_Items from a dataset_
=-=-=-=-=

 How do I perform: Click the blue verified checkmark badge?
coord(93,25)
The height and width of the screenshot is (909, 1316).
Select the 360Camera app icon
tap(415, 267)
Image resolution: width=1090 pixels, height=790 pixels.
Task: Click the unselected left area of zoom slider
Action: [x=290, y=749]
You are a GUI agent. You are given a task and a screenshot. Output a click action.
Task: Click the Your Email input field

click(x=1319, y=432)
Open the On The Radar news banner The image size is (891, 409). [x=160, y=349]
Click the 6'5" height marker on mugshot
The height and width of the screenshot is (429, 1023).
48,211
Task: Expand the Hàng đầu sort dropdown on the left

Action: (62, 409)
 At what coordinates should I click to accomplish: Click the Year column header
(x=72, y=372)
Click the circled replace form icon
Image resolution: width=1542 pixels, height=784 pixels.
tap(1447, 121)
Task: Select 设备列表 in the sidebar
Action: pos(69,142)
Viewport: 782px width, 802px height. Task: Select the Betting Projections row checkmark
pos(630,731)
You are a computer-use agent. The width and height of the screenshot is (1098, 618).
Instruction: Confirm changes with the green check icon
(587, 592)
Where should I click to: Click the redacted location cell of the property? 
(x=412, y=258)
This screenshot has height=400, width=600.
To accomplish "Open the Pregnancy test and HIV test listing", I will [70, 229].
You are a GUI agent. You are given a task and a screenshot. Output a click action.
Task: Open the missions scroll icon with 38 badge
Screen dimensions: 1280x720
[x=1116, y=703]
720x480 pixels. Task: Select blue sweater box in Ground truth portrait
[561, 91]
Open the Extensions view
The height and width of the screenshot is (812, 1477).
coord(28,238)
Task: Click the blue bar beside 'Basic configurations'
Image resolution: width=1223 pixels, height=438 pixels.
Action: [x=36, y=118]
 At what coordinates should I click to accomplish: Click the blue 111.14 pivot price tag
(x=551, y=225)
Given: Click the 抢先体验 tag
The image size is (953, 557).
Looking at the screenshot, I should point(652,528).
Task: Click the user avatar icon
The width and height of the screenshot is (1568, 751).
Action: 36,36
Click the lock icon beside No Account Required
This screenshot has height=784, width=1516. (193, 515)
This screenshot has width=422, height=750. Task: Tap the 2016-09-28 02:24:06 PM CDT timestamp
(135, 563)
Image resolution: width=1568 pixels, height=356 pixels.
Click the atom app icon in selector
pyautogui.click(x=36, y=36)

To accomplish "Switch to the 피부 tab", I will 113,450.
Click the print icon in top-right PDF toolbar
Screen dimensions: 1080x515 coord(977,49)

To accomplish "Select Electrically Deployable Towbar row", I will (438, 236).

=-=-=-=-=

Search the data for "Given: Click the 抢先体验 tag". Beginning with that line, set down every line through the last exactly.

Given: Click the 抢先体验 tag
The image size is (953, 557).
Looking at the screenshot, I should point(652,528).
Task: Click the user avatar icon
The width and height of the screenshot is (1568, 751).
Action: 36,36
Click the lock icon beside No Account Required
This screenshot has height=784, width=1516. (193, 515)
This screenshot has width=422, height=750. Task: Tap the 2016-09-28 02:24:06 PM CDT timestamp
(135, 563)
Image resolution: width=1568 pixels, height=356 pixels.
Click the atom app icon in selector
pyautogui.click(x=36, y=36)

To accomplish "Switch to the 피부 tab", I will 113,450.
Click the print icon in top-right PDF toolbar
Screen dimensions: 1080x515 coord(977,49)

To accomplish "Select Electrically Deployable Towbar row", I will (438, 236).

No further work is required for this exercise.